According to the Treasury’s Debt to the Penny dashboard (which provides operational data), Washington has borrowed nearly $770 billion since July 26.
The White House forecasts that public debt will exceed $45 trillion by 2034 and that annual trillion-dollar deficits will become the new normal. The budget shows that debt held by the public will equal the economy’s entire output as of fiscal year 2025.
David Rosenberg, the founder and president of Rosenberg Research & Associates, suggests that the recent movement in the global bond market is hinting to policymakers that “we have hit a breaking point” on the debt front.
“The bond market seems to be sending a message to fiscal policymakers both in the U.S. and abroad that we have hit a breaking point with global public sector debt rapidly approaching the $100 trillion mark,” Rosenberg stated in a post on social media platform X.
Despite the Federal Reserve cutting interest rates and signaling more cuts over the next two years, U.S. Treasury yields have rallied since the end of September.

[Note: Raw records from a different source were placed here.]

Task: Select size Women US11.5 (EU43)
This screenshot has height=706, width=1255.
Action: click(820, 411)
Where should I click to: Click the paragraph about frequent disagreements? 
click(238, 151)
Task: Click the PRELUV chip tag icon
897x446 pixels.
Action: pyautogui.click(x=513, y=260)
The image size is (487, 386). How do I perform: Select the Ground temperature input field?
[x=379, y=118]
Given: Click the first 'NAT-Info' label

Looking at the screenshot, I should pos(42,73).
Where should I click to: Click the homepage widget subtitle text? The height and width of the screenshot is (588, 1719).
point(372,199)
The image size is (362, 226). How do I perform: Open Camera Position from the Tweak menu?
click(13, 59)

The benchmark 10-year Treasury yield reached 4.17 percent during the Oct. 21 trading session, up by more than 50 basis points since the central bank followed through on a half-point rate cut, the first since the onset of the pandemic.
In 2023, Fitch Ratings and Moody’s downgraded the U.S. credit-rating outlook, citing large fiscal deficits and a drop in debt affordability.
“The rating downgrade of the United States reflects the expected fiscal deterioration over the next three years, a high and growing general government debt burden, and the erosion of governance relative to ‘AA’ and ‘AAA’ rated peers over the last two decades that has manifested in repeated debt limit standoffs and last-minute resolutions,” Fitch analysts stated in August 2023.
Neither U.S. presidential candidate has made the national debt a central element of their 2024 campaigns.
Polling data suggest, however, that voters are paying attention to the debt and deficit.
A recent Peter G. Peterson Foundation poll found that nine out of 10 voters across the seven swing states wanted candidates to have a plan to address the national debt. This included 97 percent of Trump voters, 95 percent of Harris voters, and 95 percent of undecided voters.
“The national debt is a critical campaign issue for voters in the decisive swing states,” Michael A. Peterson, the organization’s CEO, said in a statement. “Not only do these key voters overwhelmingly want to hear candidates put forward a plan, they connect America’s fiscal outlook to key economic priorities including reducing inflation, lowering interest rates, and protecting programs like Medicare and Social Security.”